Le sacrifice comporte la consécration de la victime au Dieu du fidèle, son offrande, son immolation, sa consommation ou communion. Or, le disciple est consacré à Dieu, et il renouvelle chaque matin cette consécration : chaque matin il s'efforce d'offrir à Dieu un coeur plus net, chaque matin Dieu lui perfectionne sa netteté, chaque matin il se sépare des motifs profanes. Secondement, lorsque l'occasion de se priver de quelque chose se présente, le disciple offre à Dieu cette privation. Ensuite, il se dédouble, si je puis dire : il s'érige en sacrificateur et immole la petite partie de son moi qui souffre de cette privation. Enfin l'énergie déployée pour accomplir cette privation s'ajoute à l'énergie libérée par le renoncement et Dieu les emploie comme il Lui plaît, soit aux fins que le disciple a en vue, soit au bénéfice du disciple.

Le Christ a promis, en effet, à qui souffre pour Lui une double récompense, terrestre et future : mais, pour l'obtenir il faut d'abord l'oublier. C'est par de telles exigences que notre Maître cultive en nous cette libre allure, toute simple, toute limpide, directe et infatigable, de l'Amour vrai : c'est par une telle discipline profonde qu'Il nous rend capables de percer les symboles, objets des études antiques, de traverser les images auxquelles s'arrête la foule chrétienne; d'atteindre enfin les réalités.
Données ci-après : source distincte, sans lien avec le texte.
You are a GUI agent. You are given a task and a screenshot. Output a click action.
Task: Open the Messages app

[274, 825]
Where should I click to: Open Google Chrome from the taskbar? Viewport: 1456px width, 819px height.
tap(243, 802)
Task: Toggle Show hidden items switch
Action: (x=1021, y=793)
Ainsi la plupart des fidèles, pour prendre un exemple, n'approche le Christ que par la manducation du pain et du vin eucharistiques : quelques-uns Le touchent par le pardon parfait à leurs ennemis; mais un disciple capable de se nourrir effectivement du corps et du sang du Verbe, c'est à peine s'il s'en trouve un par siècle.
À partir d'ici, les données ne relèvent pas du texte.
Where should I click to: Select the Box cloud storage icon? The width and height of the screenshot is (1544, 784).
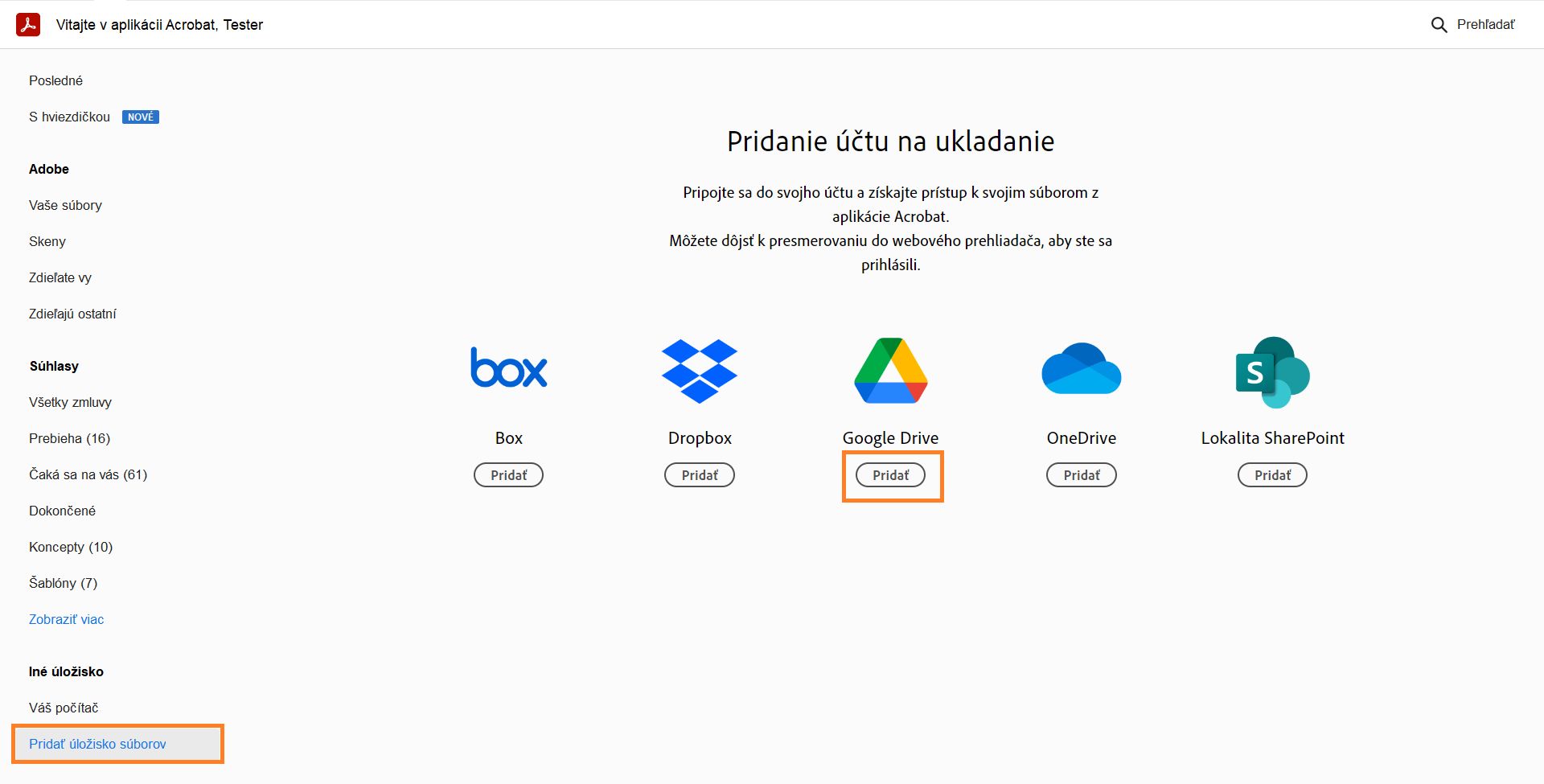(x=508, y=368)
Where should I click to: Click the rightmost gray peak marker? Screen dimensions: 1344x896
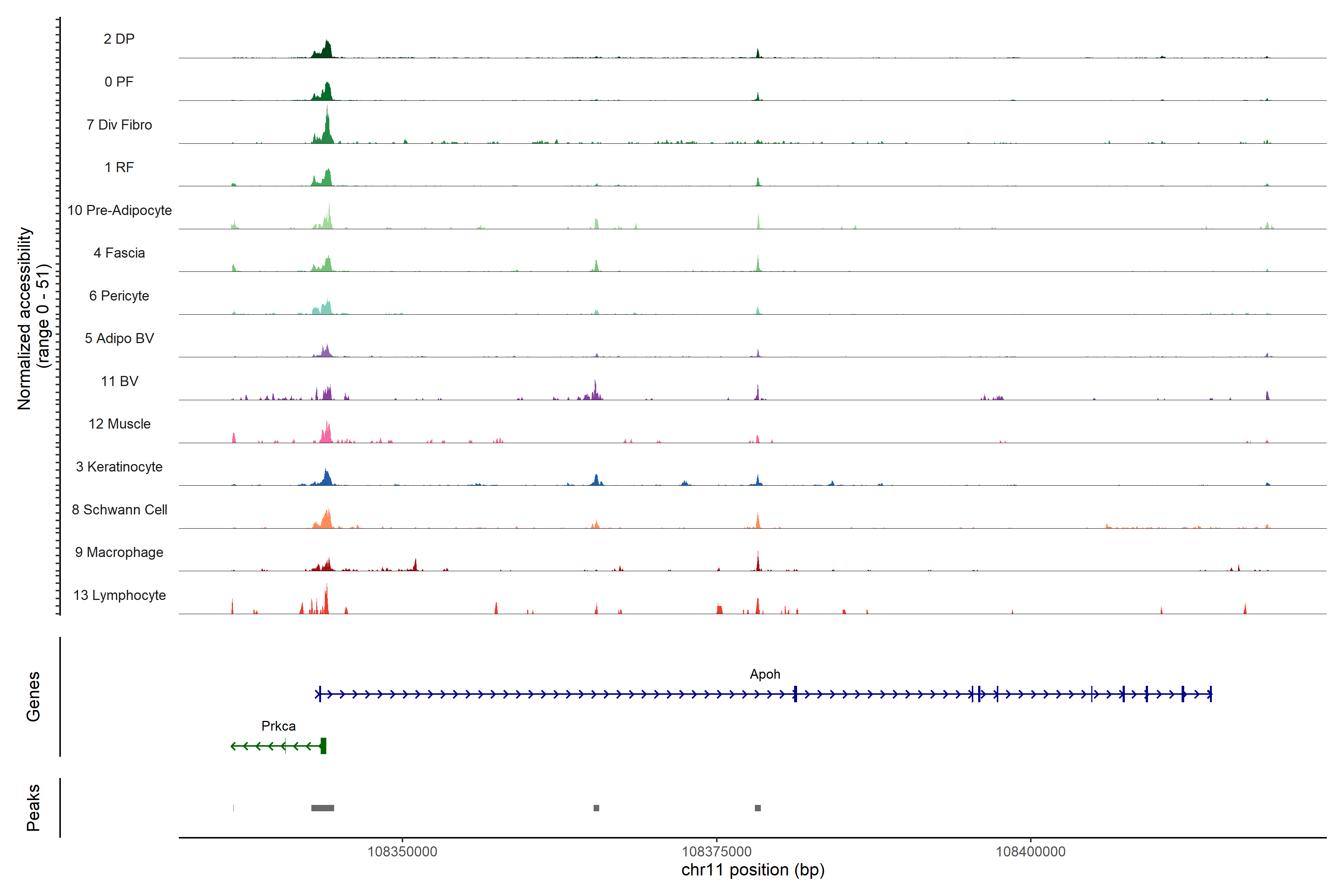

Ne l'oublions jamais, les actes intérieurs de notre esprit ne prennent toute leur fécondité que lorsqu'ils s'expriment en actes extérieurs par le corps; mais les actes corporels seuls sont inopérants bien davantage que les actes mentaux seuls. Je me permets d'insister sur ces notions de bon sens pour que vous compreniez combien le mystique doit être sain, équilibré, harmonieux. Son unité personnelle, corps, esprit et âme, engendre l'unité collective de cette église idéale où tous sont frères par l'identité des désirs, par la communauté de l'idéal, par la concordance des moyens. De la sorte, quiconque, né dans une chaumière, obéit à Dieu de tout son pouvoir, devient essentiellement le frère de celui qui, né dans un palais, sert Dieu de toutes ses forces aussi. Bien plus encore, ces deux hommes si différents et qui s'ignoreront peut-être toujours, reçoivent une fraternité surhumaine et perdurable, parce que Jésus a dit : " Celui qui fait la volonté de Dieu, celui-là est mon frère ".
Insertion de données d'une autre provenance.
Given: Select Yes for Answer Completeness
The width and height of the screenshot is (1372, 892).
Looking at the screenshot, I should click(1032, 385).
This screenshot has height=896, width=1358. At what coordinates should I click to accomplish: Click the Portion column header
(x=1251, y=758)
Ainsi la mentalité de notre époque n'est pas un obstacle à l'existence des mystiques. Au contraire, elle leur offre de plus nombreux travaux et, parce que la Lumière éternelle ne déploie nulle part une puissance plus éclatante que lorsqu'elle est comprimée de toute la pesanteur des Ténèbres, nous apercevons alors que, parmi les discordes sociales, les embûches politiques, les égoïsmes familiaux, les licences individuelles, la charité méprisée de quelques disciples épars, vivant en antithèse à la coutume contemporaine, prépare, avec le salut des égarés, le remède aux crises collectives et l'universelle pacification, objet des soupirs de tout le genre humain.